-- Stored data follows --

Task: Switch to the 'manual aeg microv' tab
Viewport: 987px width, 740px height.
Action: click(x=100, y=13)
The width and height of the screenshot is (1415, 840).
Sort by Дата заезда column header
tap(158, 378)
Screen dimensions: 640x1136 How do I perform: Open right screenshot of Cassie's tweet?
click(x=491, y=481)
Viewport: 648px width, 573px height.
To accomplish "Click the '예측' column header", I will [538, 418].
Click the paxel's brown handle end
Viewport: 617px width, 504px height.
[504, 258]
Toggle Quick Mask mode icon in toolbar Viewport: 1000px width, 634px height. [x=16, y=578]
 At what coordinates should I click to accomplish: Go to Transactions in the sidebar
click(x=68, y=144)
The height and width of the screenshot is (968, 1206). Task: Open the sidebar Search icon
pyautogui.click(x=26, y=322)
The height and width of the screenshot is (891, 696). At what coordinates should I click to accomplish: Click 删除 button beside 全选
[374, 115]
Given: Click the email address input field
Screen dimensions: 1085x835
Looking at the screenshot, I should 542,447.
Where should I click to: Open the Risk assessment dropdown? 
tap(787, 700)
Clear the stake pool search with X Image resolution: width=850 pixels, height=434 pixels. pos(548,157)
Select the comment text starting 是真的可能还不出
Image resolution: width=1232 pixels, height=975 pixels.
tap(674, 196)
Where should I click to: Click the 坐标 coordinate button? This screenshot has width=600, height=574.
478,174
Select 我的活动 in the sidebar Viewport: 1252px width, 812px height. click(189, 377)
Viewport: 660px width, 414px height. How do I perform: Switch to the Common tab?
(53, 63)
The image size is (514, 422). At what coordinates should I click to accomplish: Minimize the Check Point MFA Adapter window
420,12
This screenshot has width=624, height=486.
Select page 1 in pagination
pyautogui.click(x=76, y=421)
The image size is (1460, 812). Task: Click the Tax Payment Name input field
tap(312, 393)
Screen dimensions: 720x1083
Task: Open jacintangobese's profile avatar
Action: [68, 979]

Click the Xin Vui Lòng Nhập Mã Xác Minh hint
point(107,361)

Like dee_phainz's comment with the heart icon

-- Stored data concluded --

*Exercise prompt:*
When you reply, retype each line exactly as it appears above.

*Finished exercise:*
Task: Switch to the 'manual aeg microv' tab
Viewport: 987px width, 740px height.
Action: click(x=100, y=13)
The width and height of the screenshot is (1415, 840).
Sort by Дата заезда column header
tap(158, 378)
Screen dimensions: 640x1136 How do I perform: Open right screenshot of Cassie's tweet?
click(x=491, y=481)
Viewport: 648px width, 573px height.
To accomplish "Click the '예측' column header", I will [538, 418].
Click the paxel's brown handle end
Viewport: 617px width, 504px height.
[504, 258]
Toggle Quick Mask mode icon in toolbar Viewport: 1000px width, 634px height. [x=16, y=578]
 At what coordinates should I click to accomplish: Go to Transactions in the sidebar
click(x=68, y=144)
The height and width of the screenshot is (968, 1206). Task: Open the sidebar Search icon
pyautogui.click(x=26, y=322)
The height and width of the screenshot is (891, 696). At what coordinates should I click to accomplish: Click 删除 button beside 全选
[374, 115]
Given: Click the email address input field
Screen dimensions: 1085x835
Looking at the screenshot, I should 542,447.
Where should I click to: Open the Risk assessment dropdown? 
tap(787, 700)
Clear the stake pool search with X Image resolution: width=850 pixels, height=434 pixels. pos(548,157)
Select the comment text starting 是真的可能还不出
Image resolution: width=1232 pixels, height=975 pixels.
tap(674, 196)
Where should I click to: Click the 坐标 coordinate button? This screenshot has width=600, height=574.
478,174
Select 我的活动 in the sidebar Viewport: 1252px width, 812px height. click(189, 377)
Viewport: 660px width, 414px height. How do I perform: Switch to the Common tab?
(53, 63)
The image size is (514, 422). At what coordinates should I click to accomplish: Minimize the Check Point MFA Adapter window
420,12
This screenshot has width=624, height=486.
Select page 1 in pagination
pyautogui.click(x=76, y=421)
The image size is (1460, 812). Task: Click the Tax Payment Name input field
tap(312, 393)
Screen dimensions: 720x1083
Task: Open jacintangobese's profile avatar
Action: [68, 979]

Click the Xin Vui Lòng Nhập Mã Xác Minh hint
point(107,361)

Like dee_phainz's comment with the heart icon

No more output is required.